Show that the given proportions are equivalent.
a+c / b+d = a-c / d-b
and a / b = c / d
a/b=c/d
->ad=bc
a+c / b+d = a-c / b-d
->(a+c)(b-d)=(a-c)(b+d)
->ab+cb-ad-dc=ab+ad-cb-cd
->2ad=2bc
so the given proportions are equivalent
To show that the given proportions are equivalent, we need to prove that one proportion can be algebraically manipulated to obtain the other proportion.

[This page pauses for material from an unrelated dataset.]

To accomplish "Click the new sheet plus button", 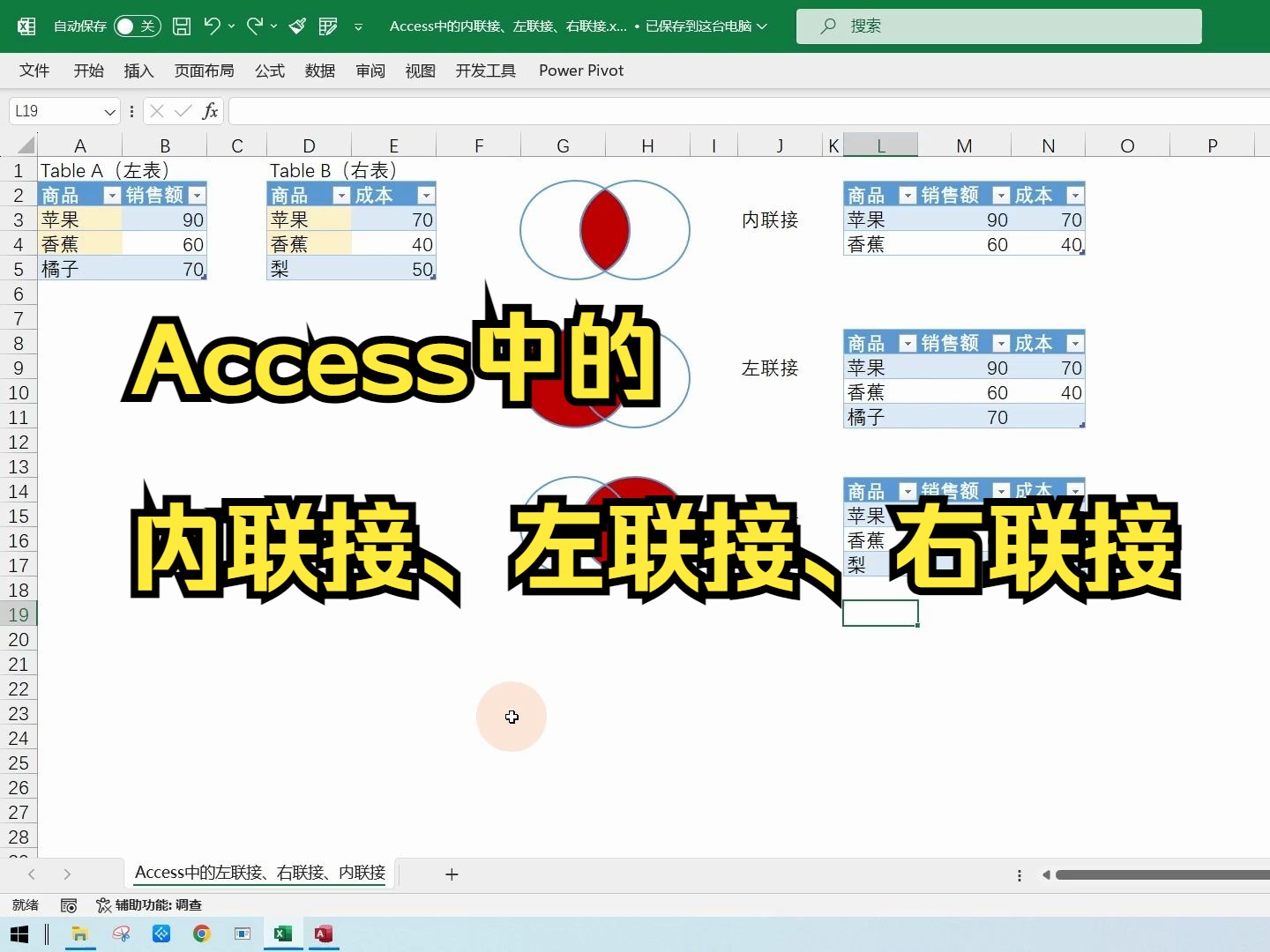I will coord(452,874).
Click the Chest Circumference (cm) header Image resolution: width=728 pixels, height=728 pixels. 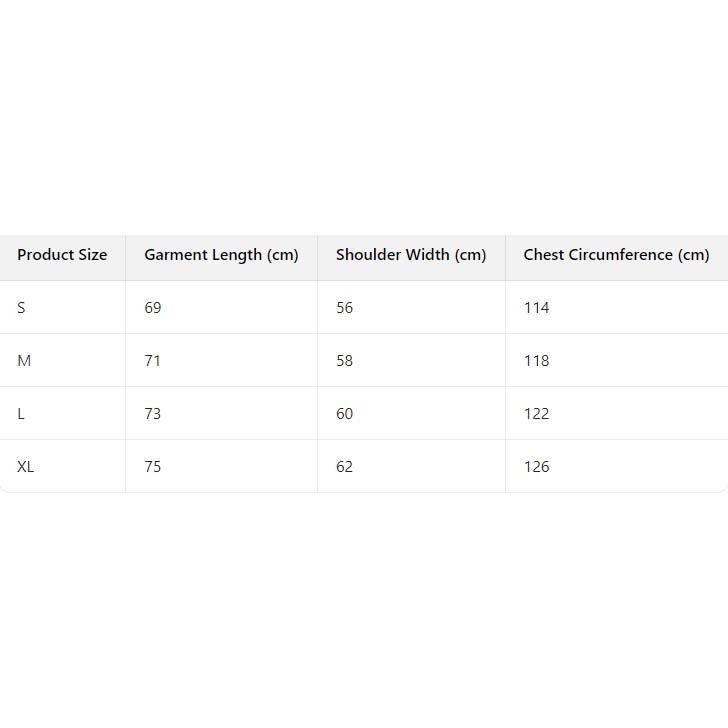click(x=616, y=255)
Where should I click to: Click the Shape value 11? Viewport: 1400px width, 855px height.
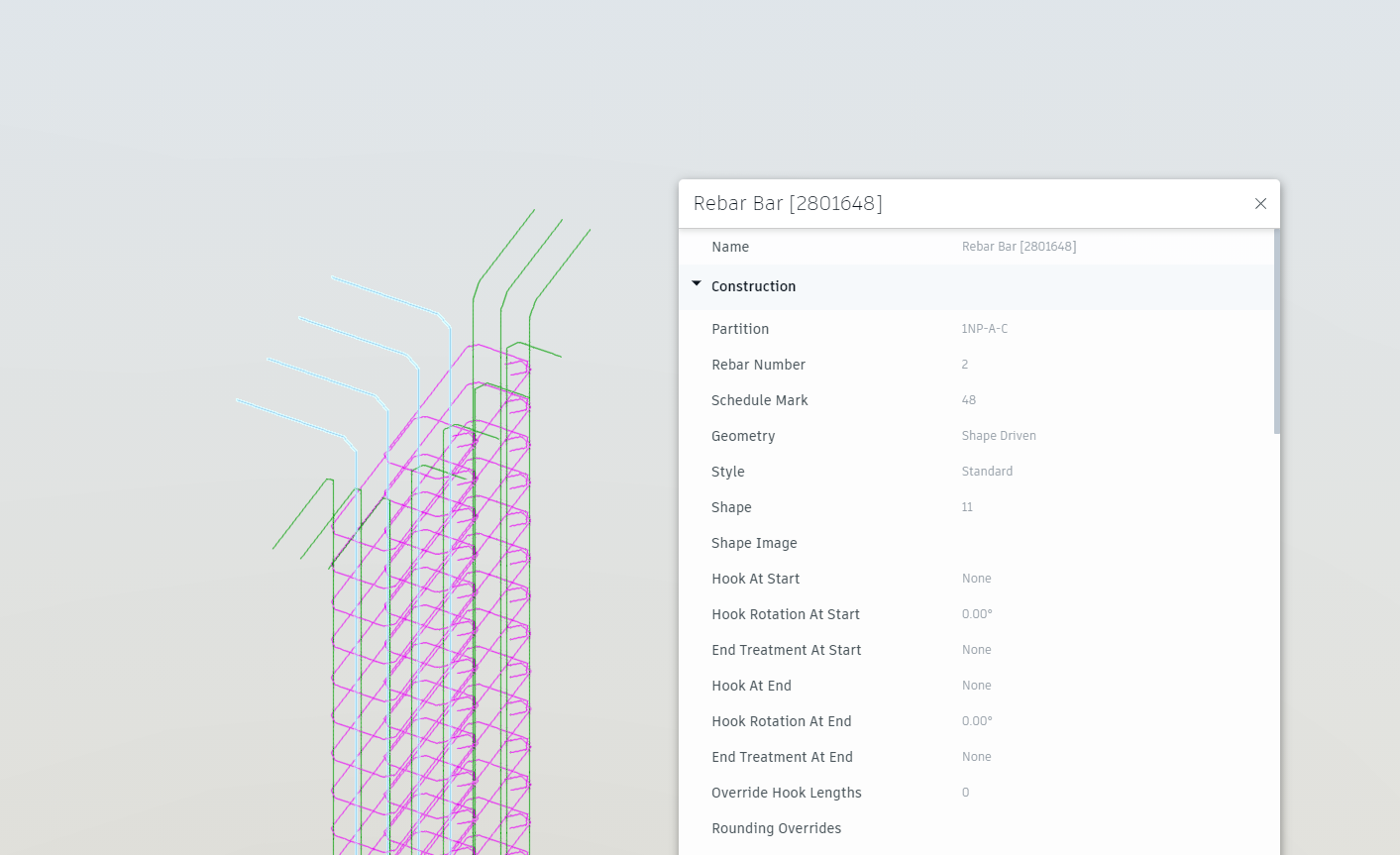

Let's start with the first proportion:
(a+c) / (b+d) = (a-c) / (d-b)
To manipulate this proportion, we can cross-multiply:
(a+c) * (d-b) = (a-c) * (b+d)
Expanding both sides:
ad - ab + cd - bc = ab + ad - cb - cd
Rearranging the terms:
ad - ab - ad + cb - bc - cd = 0
We can now combine like terms:
cb - bc - cd + ad - ab - ad = 0
Simplifying further:
cb - bc - cd - ab = 0
Now, let's work with the second proportion:
a / b = c / d
To manipulate this proportion, we can cross-multiply:
a * d = b * c
Now, let's compare the two equations we have obtained:
cb - bc - cd - ab = 0 (Equation 1)
a * d = b * c (Equation 2)
Upon comparison, we can see that Equation 1 is identical to Equation 2. Therefore, we have successfully shown that the given proportions are equivalent.